He didn’t charge for his work, but he asked the school and businesses to cover his cost of materials.
Barnes, 28, started drawing and painting eight years ago. He attended Savannah College of Art and Design for film and sound design but discovered a hidden talent when he was required to take a life drawing class.
He has since done personal portraits for celebrities such as Matthew McConaughey, Susan Sarandon, Drew Brees and Andy Cohen. He often posts his work on Instagram to more than 30,000 followers.
Barnes usually works with his collaborative art partner Steven Swancoat. For his South Carolina murals, his team was artists Christine Lufty, Jay Talbot, Stephen Elliot Webb and Beau Difiore.
The most meaningful work Barnes has done was the Pinckney tribute on the wall of the Redux Contemporary Art Center in Charleston, he said.
In addition to Pinckney, the mural features a quote from the senator and nine doves.

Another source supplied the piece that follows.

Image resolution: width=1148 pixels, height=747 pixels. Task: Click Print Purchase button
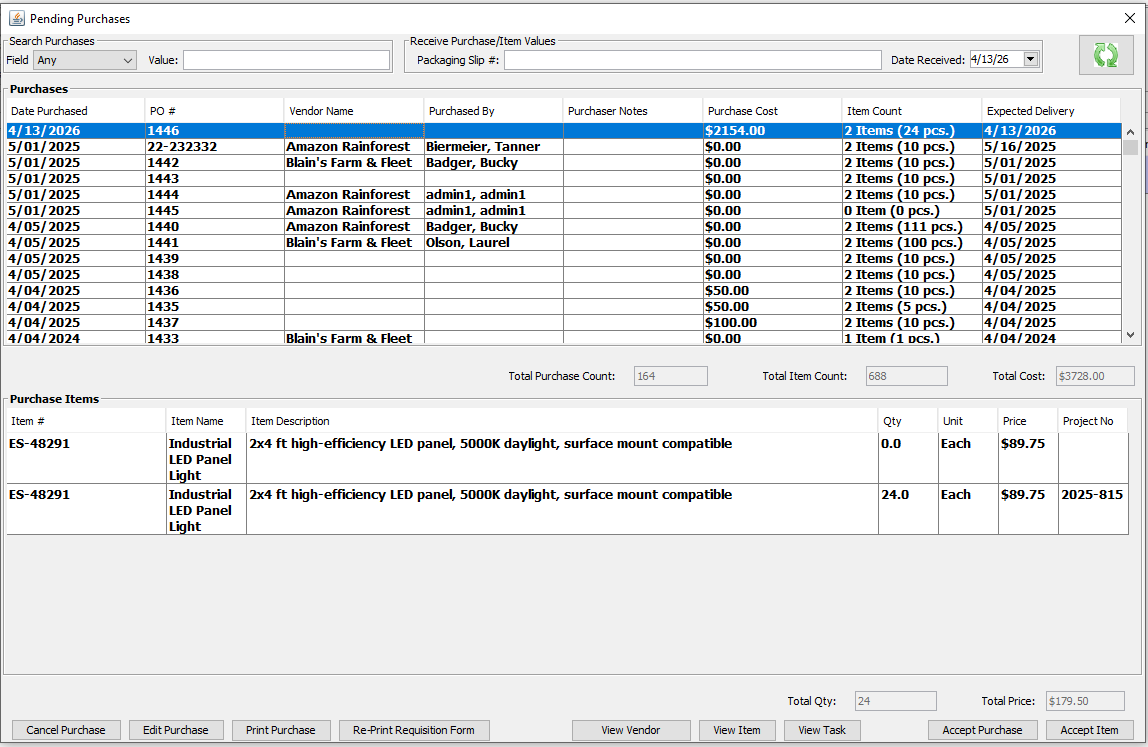[x=281, y=730]
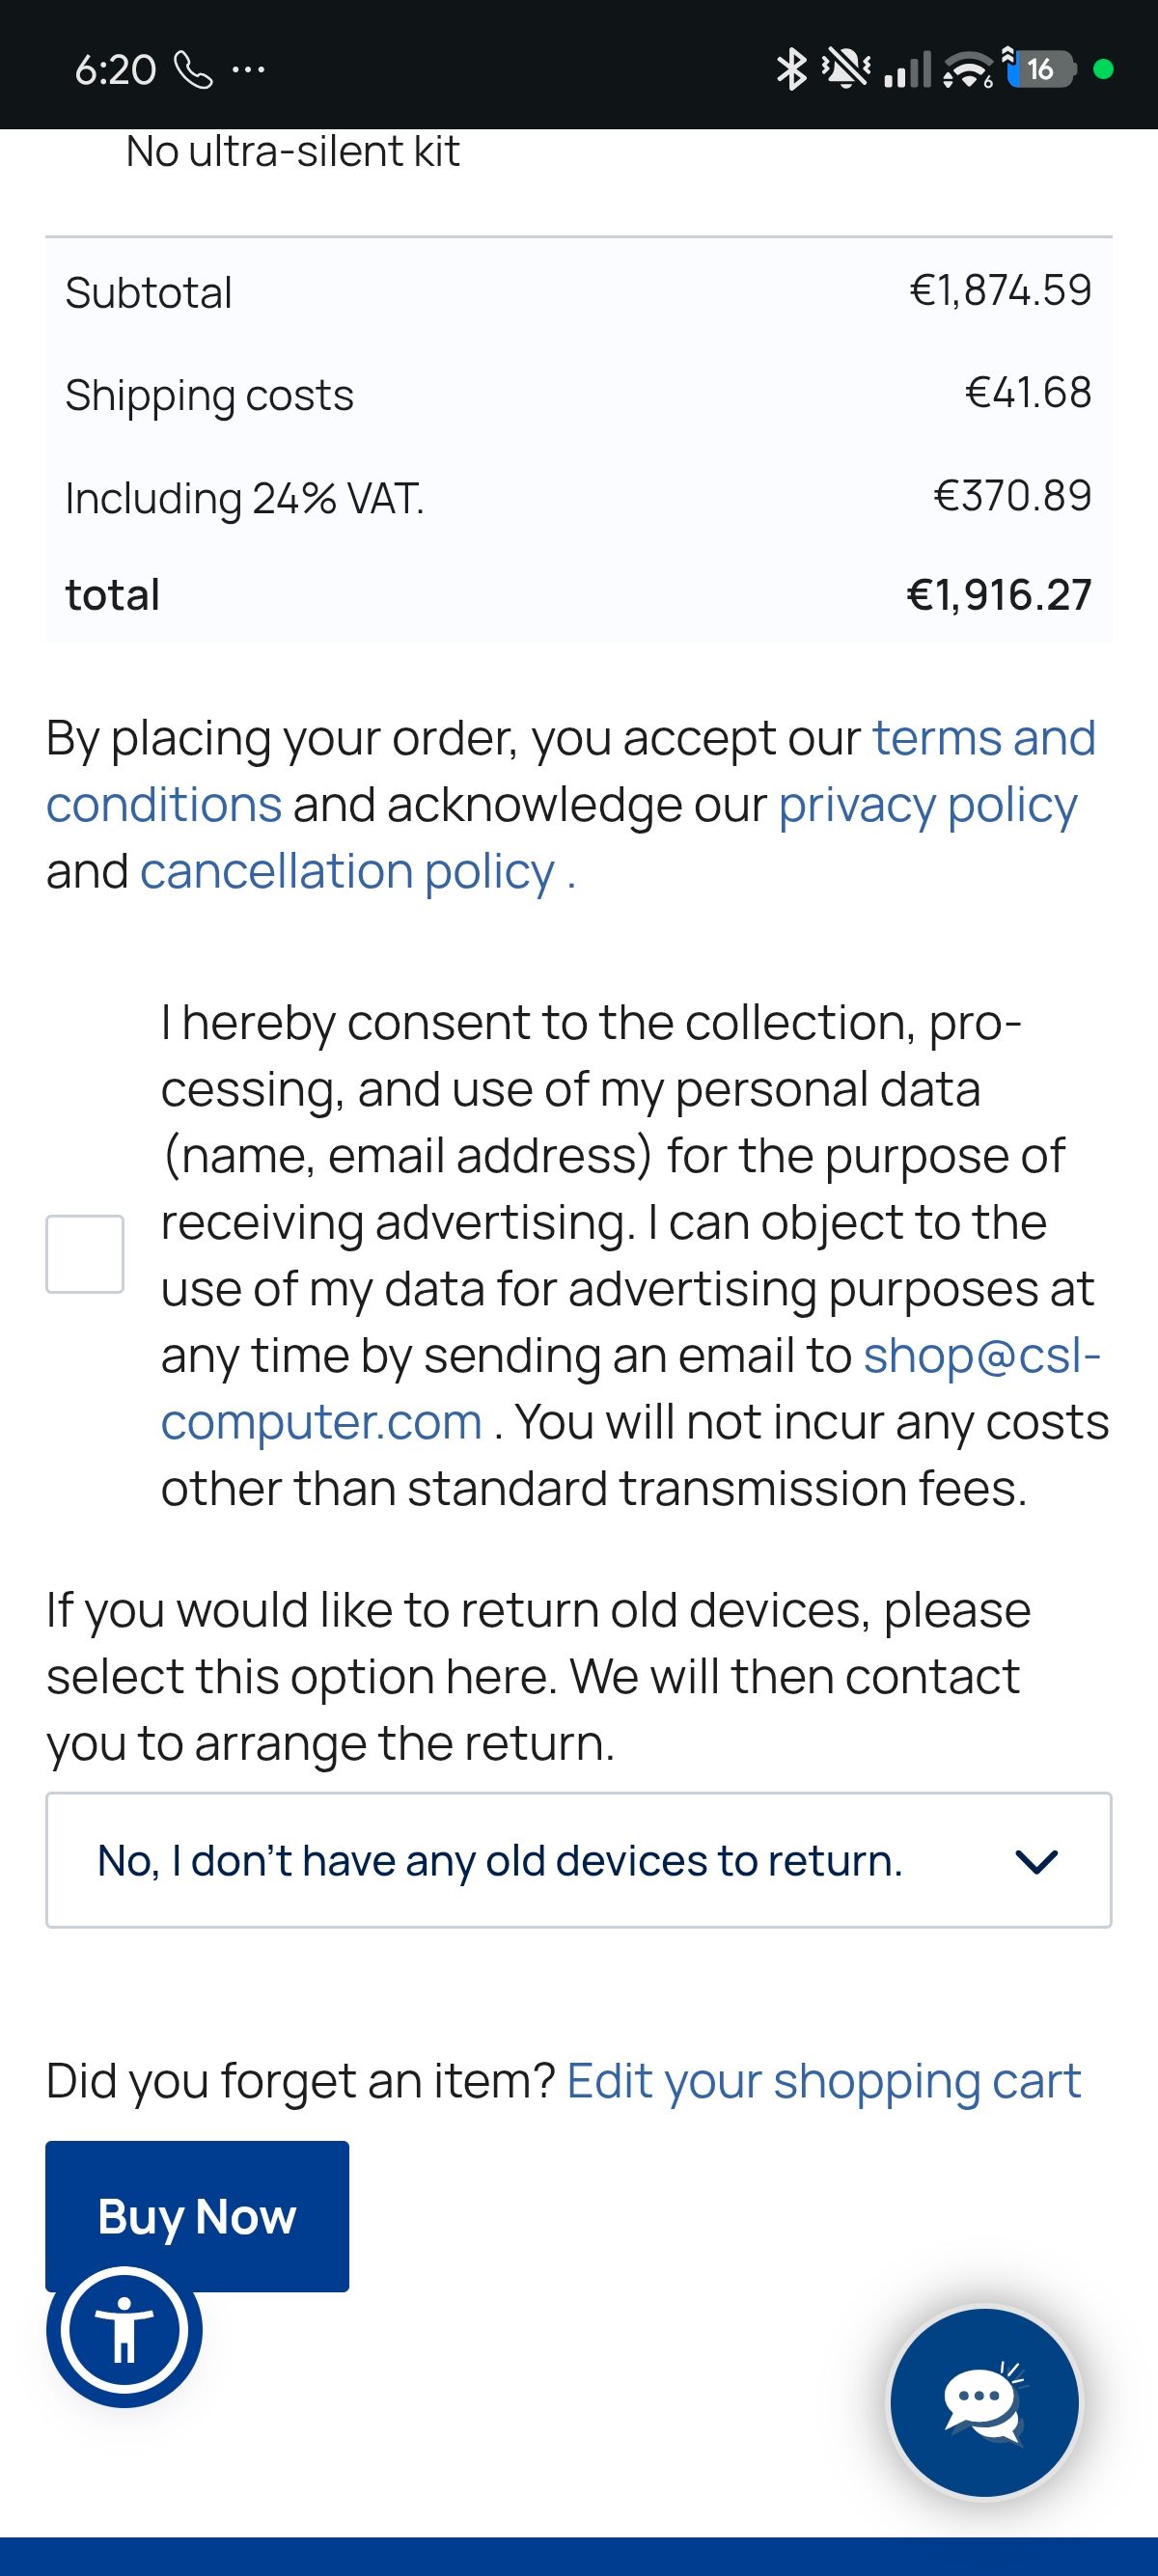Click the dropdown chevron arrow
This screenshot has height=2576, width=1158.
(1036, 1861)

“I thought I could use my colorful backgrounds to create something that symbolizes love, and that no colors should matter, whether it’s black, white or purple,” Barnes said. “It was one of the biggest highlights of my career so far.”

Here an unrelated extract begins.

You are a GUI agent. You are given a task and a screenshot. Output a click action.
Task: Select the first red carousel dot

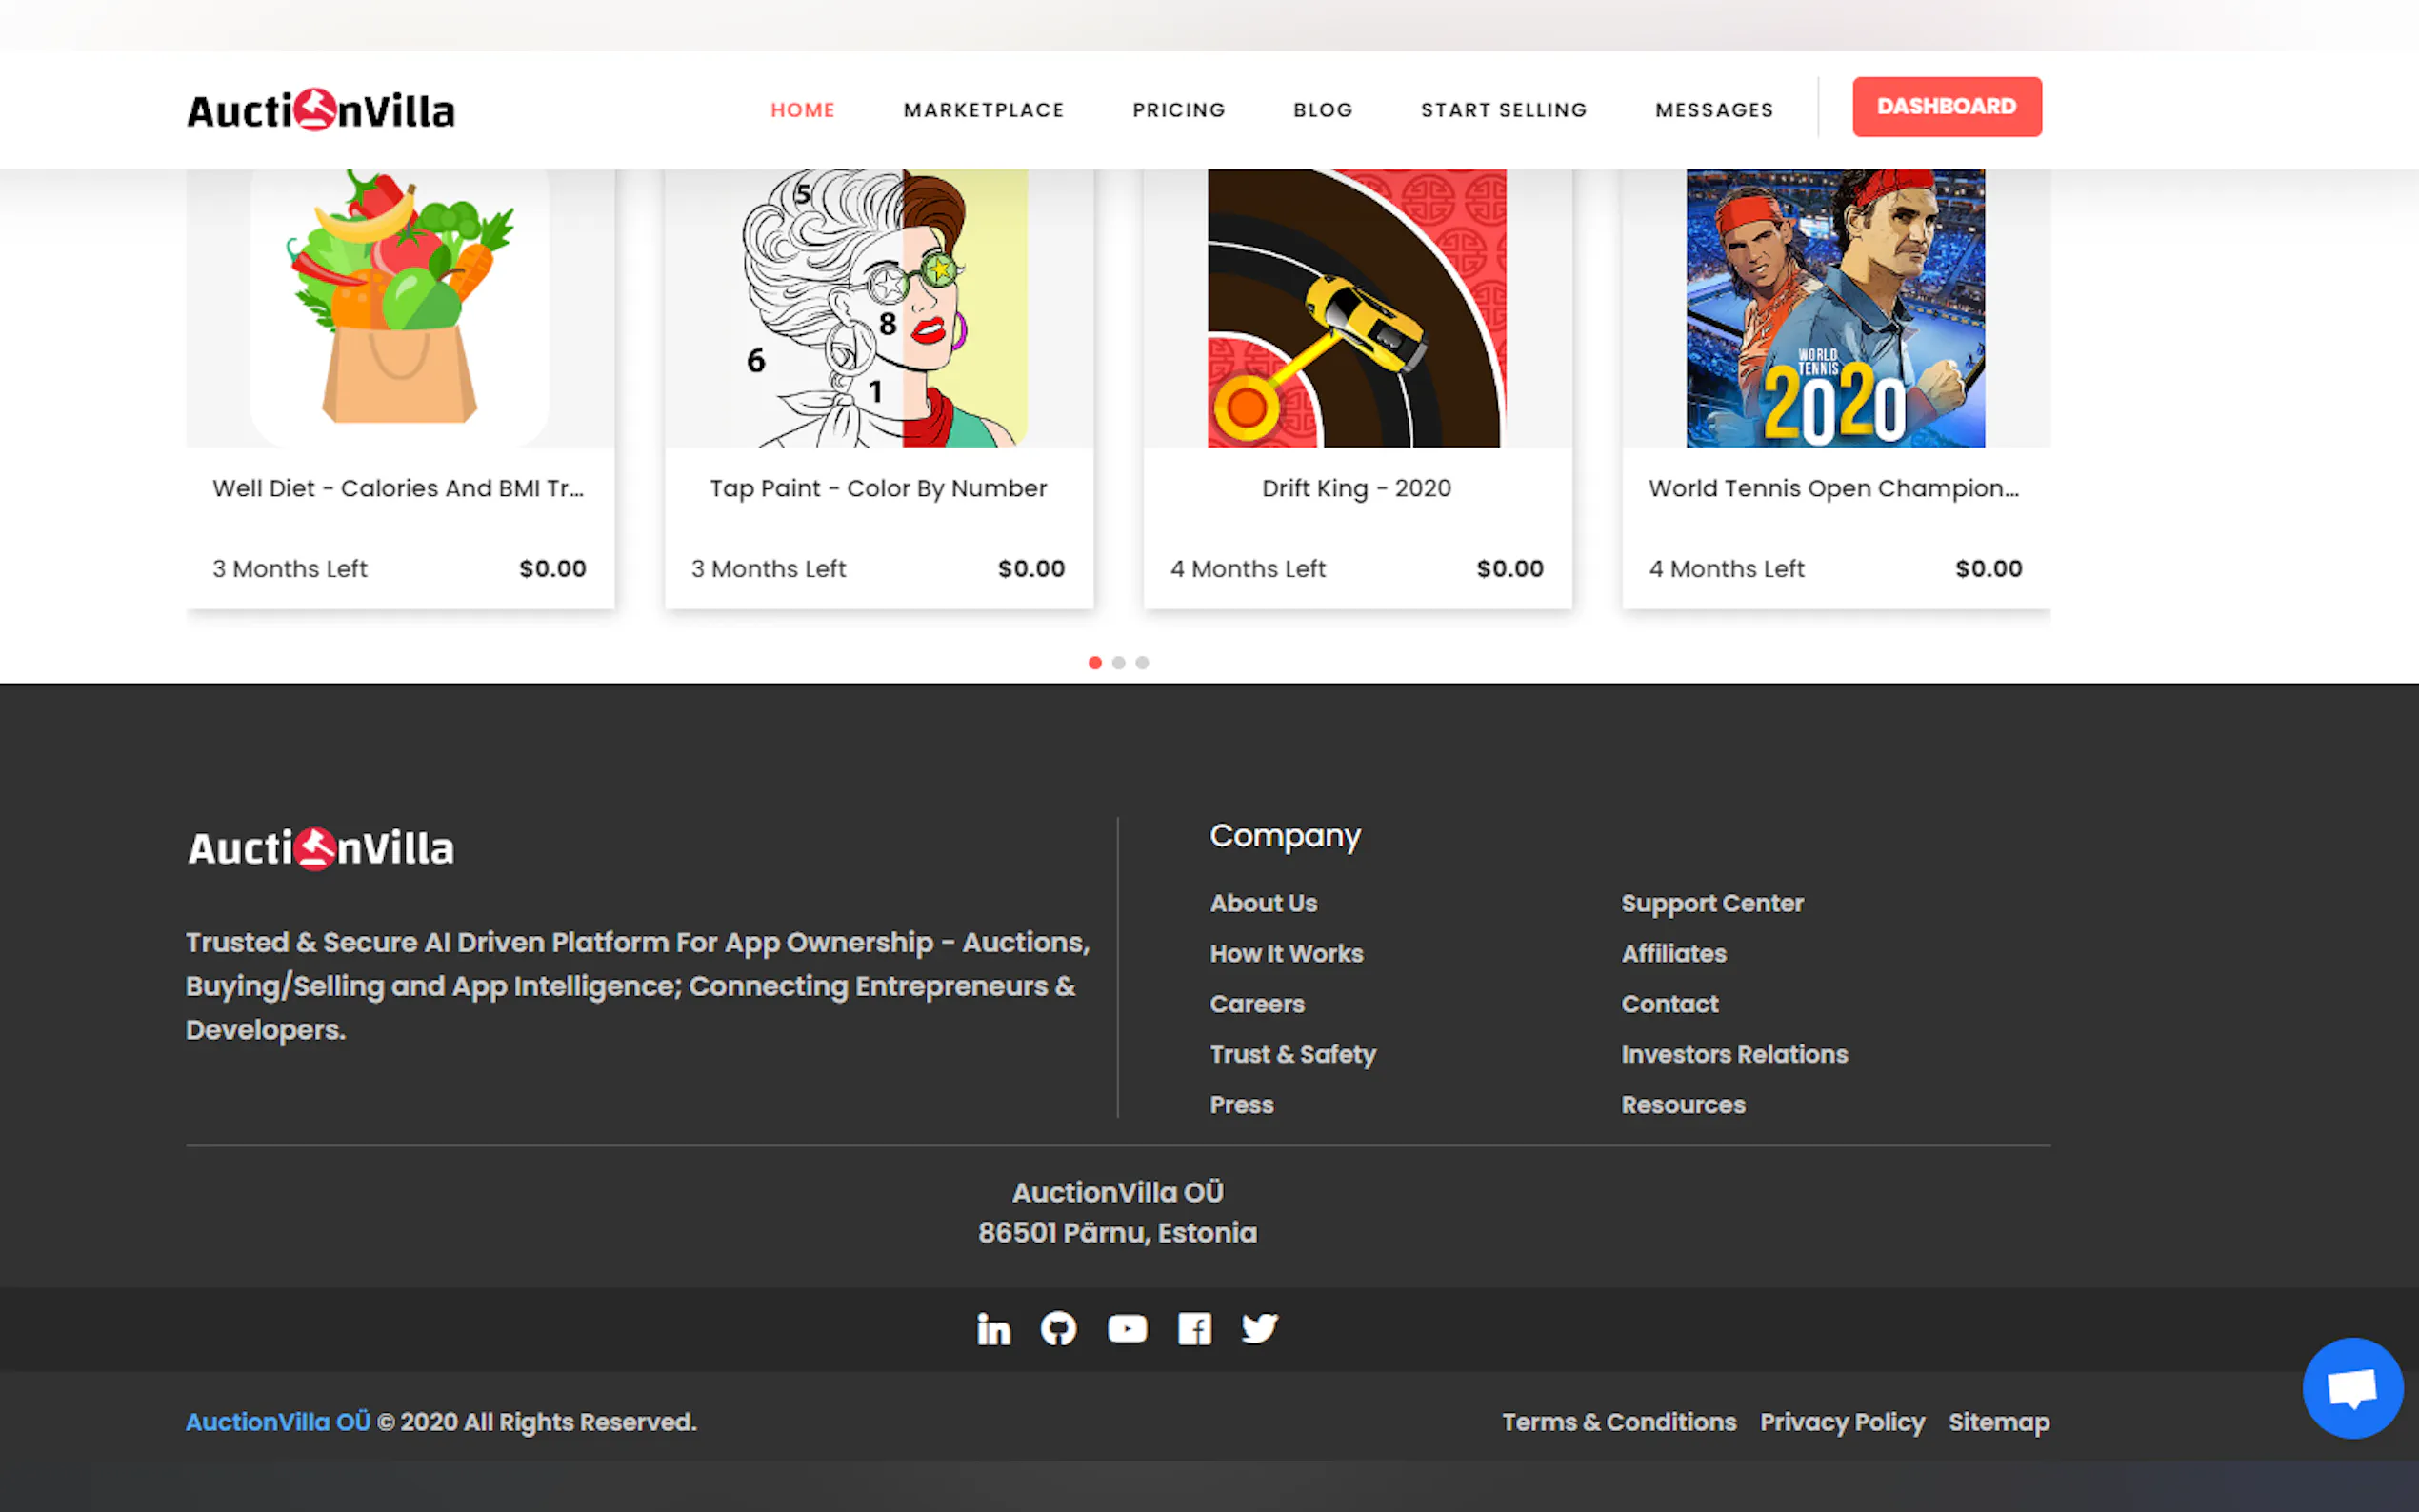pos(1095,663)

Before Barnes returned to New York last week, he stopped to sign one of his murals at Row Gallery on Millwood Avenue.
Gallery owner Christi Arnette said the image of Frida Kahlo painting Salvador Dali’s face has brought attention and customers to her store.
“Everybody loves it. It’s been so great for us,” she said. “If I can get (Tripp) back, I want him to do the other side” of the building.
Barnes said he was simply happy to bring some color to an otherwise not-so-colorful street.
“Every city needs a place where people can admire art. That’s what I’m hoping to do with these murals, to give love and color to a city and state that I think needs some.”
Columbia murals by Tripp Davis Barnes
James Brown: Pelican’s Snoballs parking lot, 1900 Rosewood Drive.
Jim Morrison: Jake’s on Devine, 2112 Devine St.
Frank Sinatra and Sammy Davis Jr.: Cotton Gin in Five Points, 632 Harden St.
Frida Khalo painting Salvador Dali: Row Gallery, 2917 Millwood Avenue
Abstract piece: Sandel Elementary School library, 2700 Seminole Road.